2. In the block above where we check waitqueue_active() together with
tail: Are there no cases when we might be interested in the waitqueue
being active and MMIO tail == ringbuffer tail? Are there no cases where
some client might hang on indefinitely even when the tail has caught up
that we might want to do something about? Do we know for certain that
when tail has caught up the state of waitqueue_active() is irrelevant? I
think I'm missing something here - please enlighten me. (and maybe
consider adding a comment explaining this in no uncertain terms)
3. Doing the ring->buffer check ensures that it won't run in execlist
mode since ring->buffer is only set in ringbuffer submission mode.
That's a pity since it's useful to check waitqueue_active().
> + return false;
> +}
> +
> +#define engine_idle(ring, acthd, start) (!engine_busy((ring), (acthd), (start)))
engine_idle() has one caller. Why not just skip this #define and add a !
in front of the calling statement instead of adding one #define for one
function for its sole caller? It's not like you're making this rewrite
any smoother by retaining parts of the semantics of the old
i915_hangcheck_elapsed() implementation (by letting the check be on
idleness rather than busyness) since you're renaming it from ring_idle()
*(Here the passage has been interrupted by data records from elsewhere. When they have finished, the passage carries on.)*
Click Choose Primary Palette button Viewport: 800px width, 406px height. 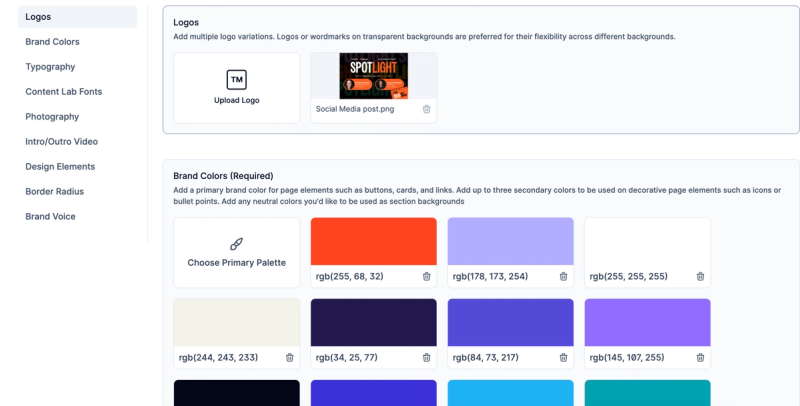click(x=237, y=252)
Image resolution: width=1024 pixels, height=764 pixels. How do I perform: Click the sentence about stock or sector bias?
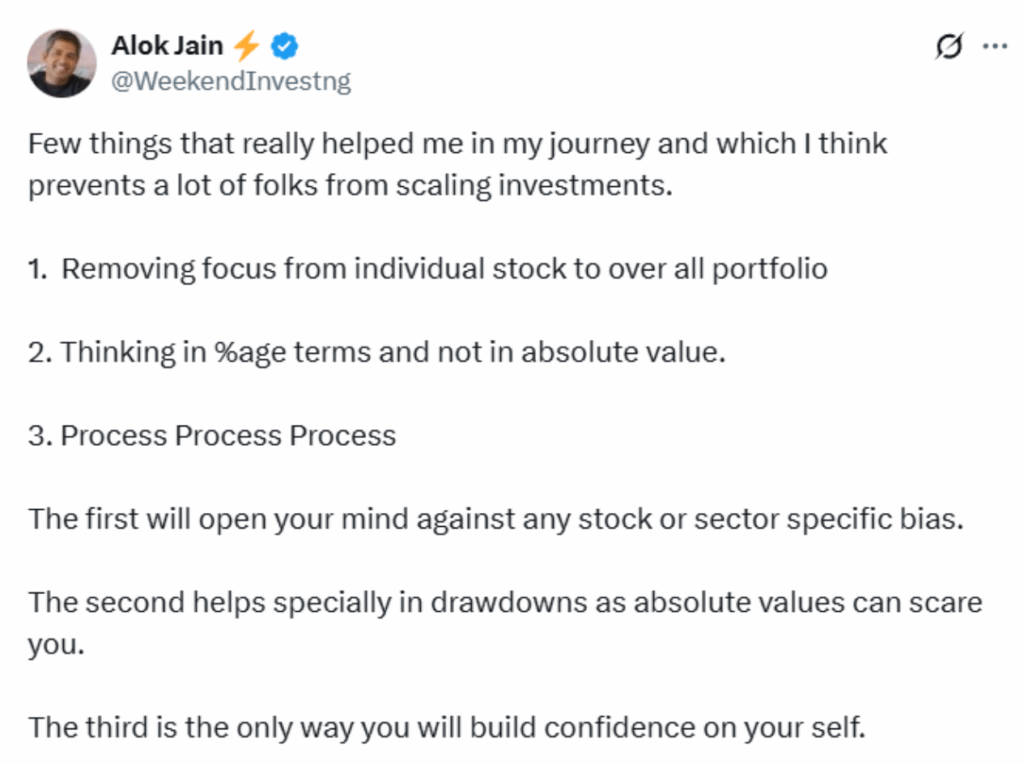click(496, 519)
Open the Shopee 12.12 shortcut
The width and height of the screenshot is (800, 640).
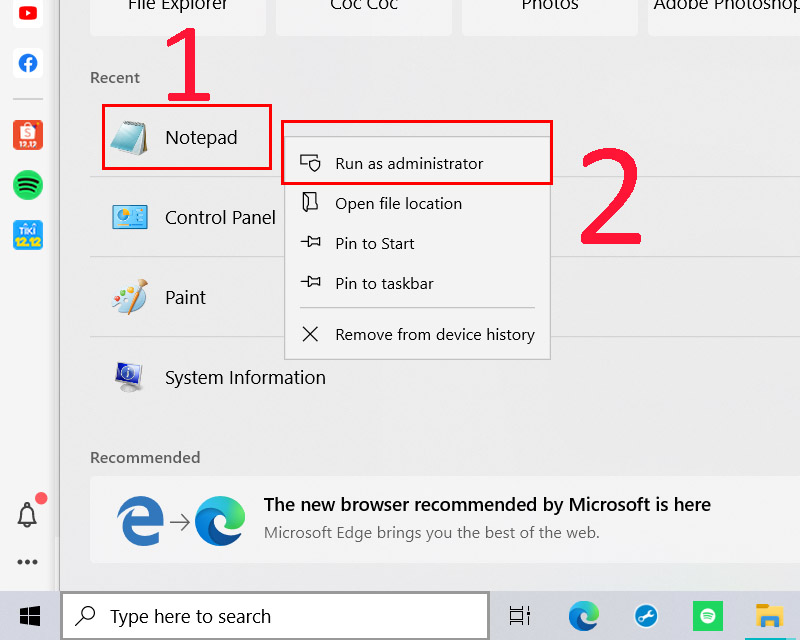27,134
to engine_idle() and adding more parameters. Is it just a question of
personal taste or is there anything else to justify this?
> +
> +static bool check_for_missed_irq(struct intel_engine_cs *ring)
> +{
> + struct drm_i915_private *dev_priv = to_i915(ring->dev);
> + bool irq_missing;
> +
> + if (!waitqueue_active(&ring->irq_queue))
> + return false;
> +
> + irq_missing = !test_and_set_bit(ring->id,
> + &dev_priv->gpu_error.missed_irq_rings);
> +
> + if (irq_missing) {
> + const bool irq_test =
> + dev_priv->gpu_error.test_irq_rings &
> + intel_ring_flag(ring);
> +
> + if (irq_test)
> + DRM_INFO("Fake missed irq on %s\n", ring->name);
> + else
> + DRM_ERROR("Missed irq on %s\n", ring->name);
> + }
> +
> + return true;
> +}
> +
> +static bool hangcheck_handle_stuck_ring(struct intel_engine_cs *ring, u64 acthd)
> +{
> +#define BUSY 1
> +#define KICK 5
> +#define HUNG 20
> +
> + struct intel_ring_hangcheck *hc = &ring->hangcheck;
> + bool there_is_hope = true;
> +
> + /* We always increment the hangcheck score
> + * if the ring is busy and still processing
> + * the same request, so that no single request
> + * can run indefinitely (such as a chain of
> + * batches). If we detect a loop in acthd,
> + * we increment the busyness twice as fast.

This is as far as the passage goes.